Try it: Exactly the lines from the one containing "Task: Click the" through the final line of the data below, with pictures omitted, make up the answer.
· · ·
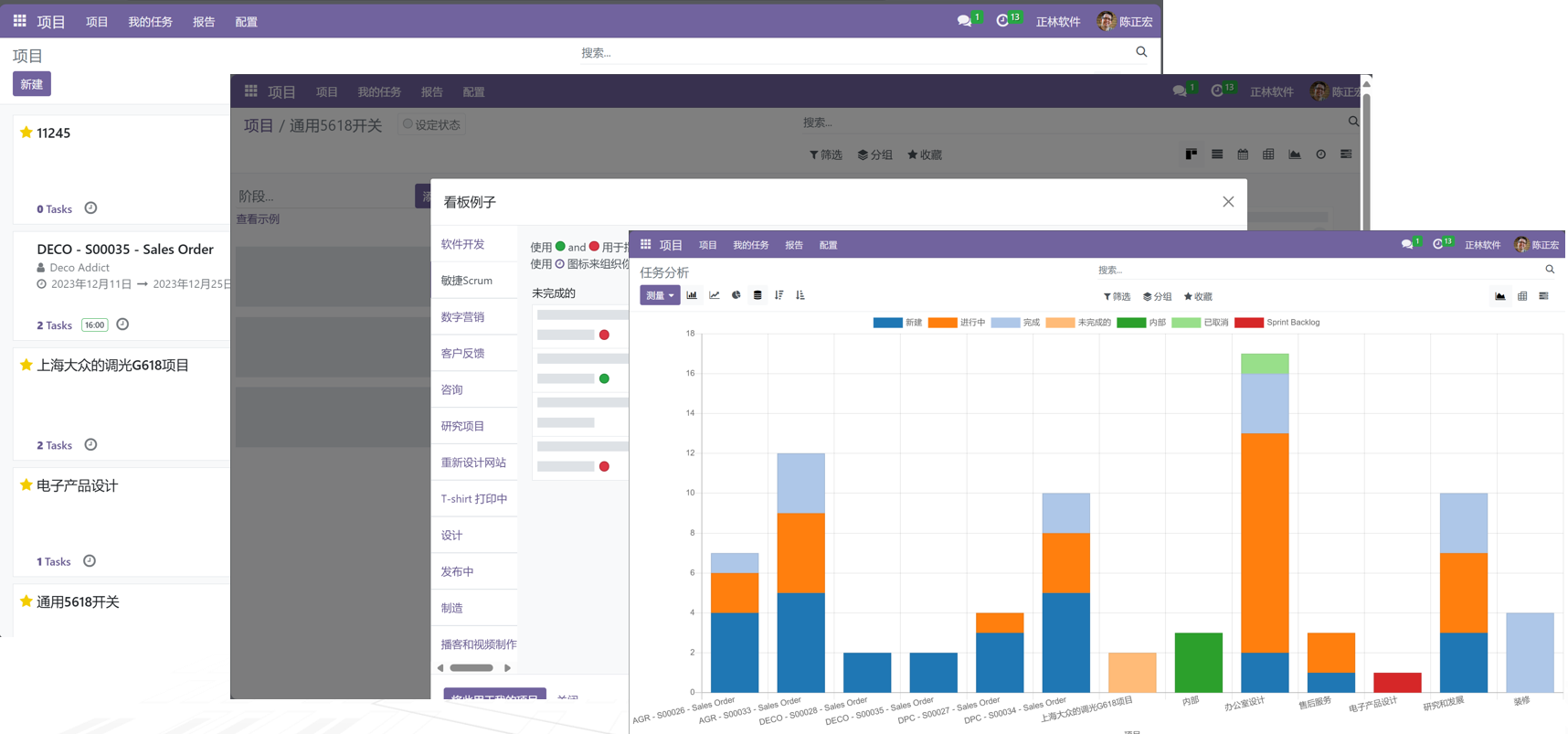Sort task analysis chart ascending
The height and width of the screenshot is (734, 1568).
point(800,295)
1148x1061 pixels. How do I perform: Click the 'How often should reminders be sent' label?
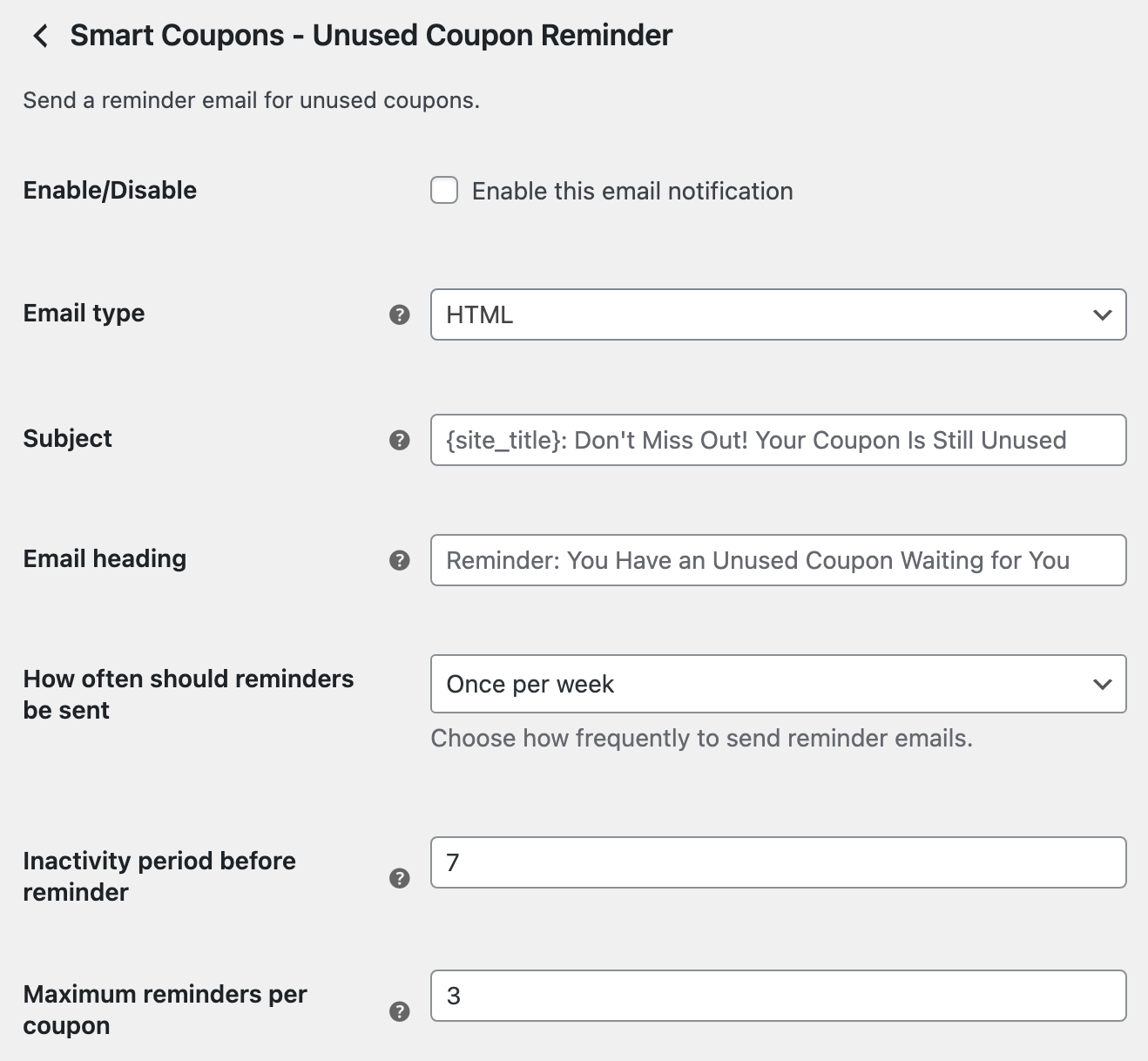(x=188, y=694)
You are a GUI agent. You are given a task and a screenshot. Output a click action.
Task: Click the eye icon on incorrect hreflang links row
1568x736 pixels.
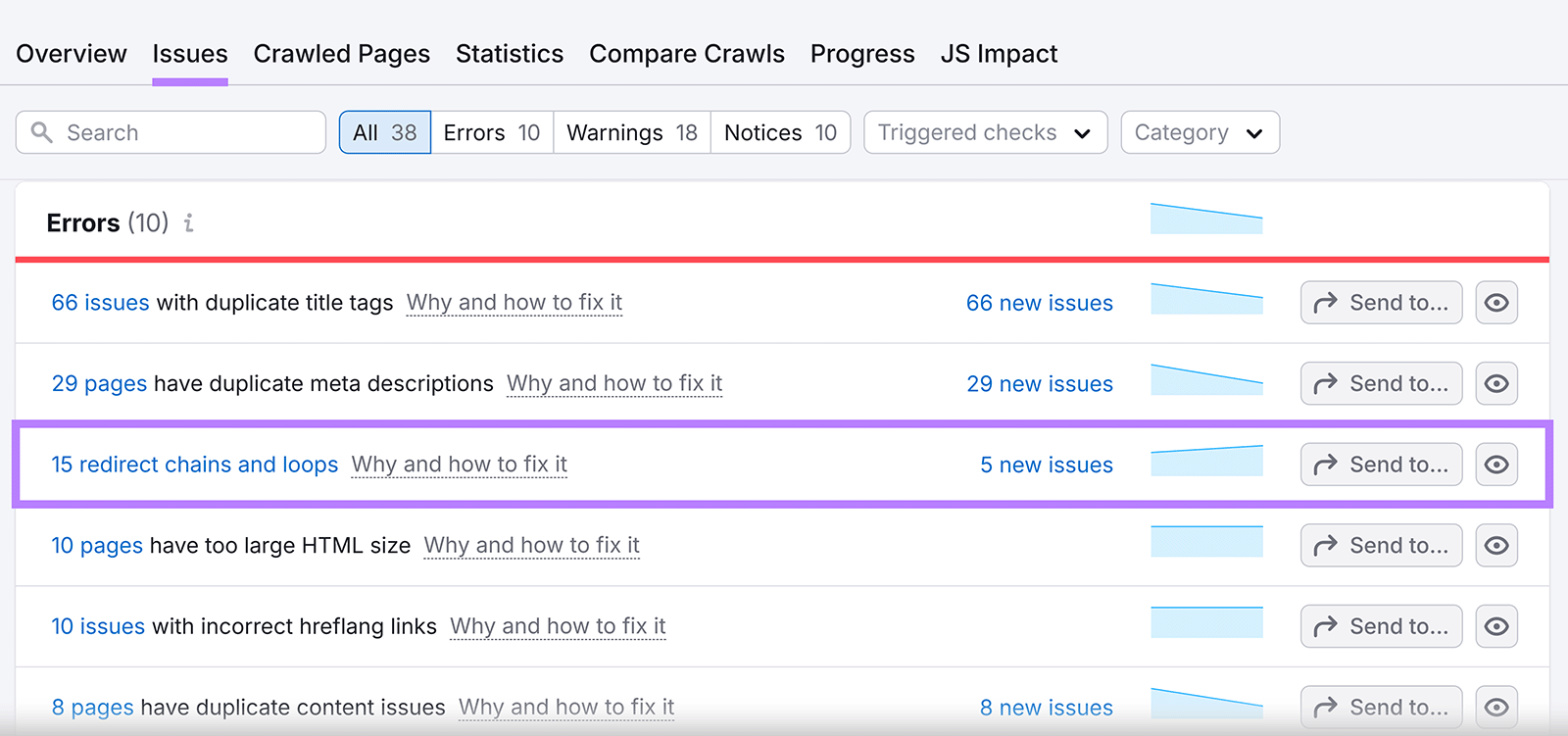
· · ·
Reply:
Task: Click the eye icon on incorrect hreflang links row
1568x736 pixels.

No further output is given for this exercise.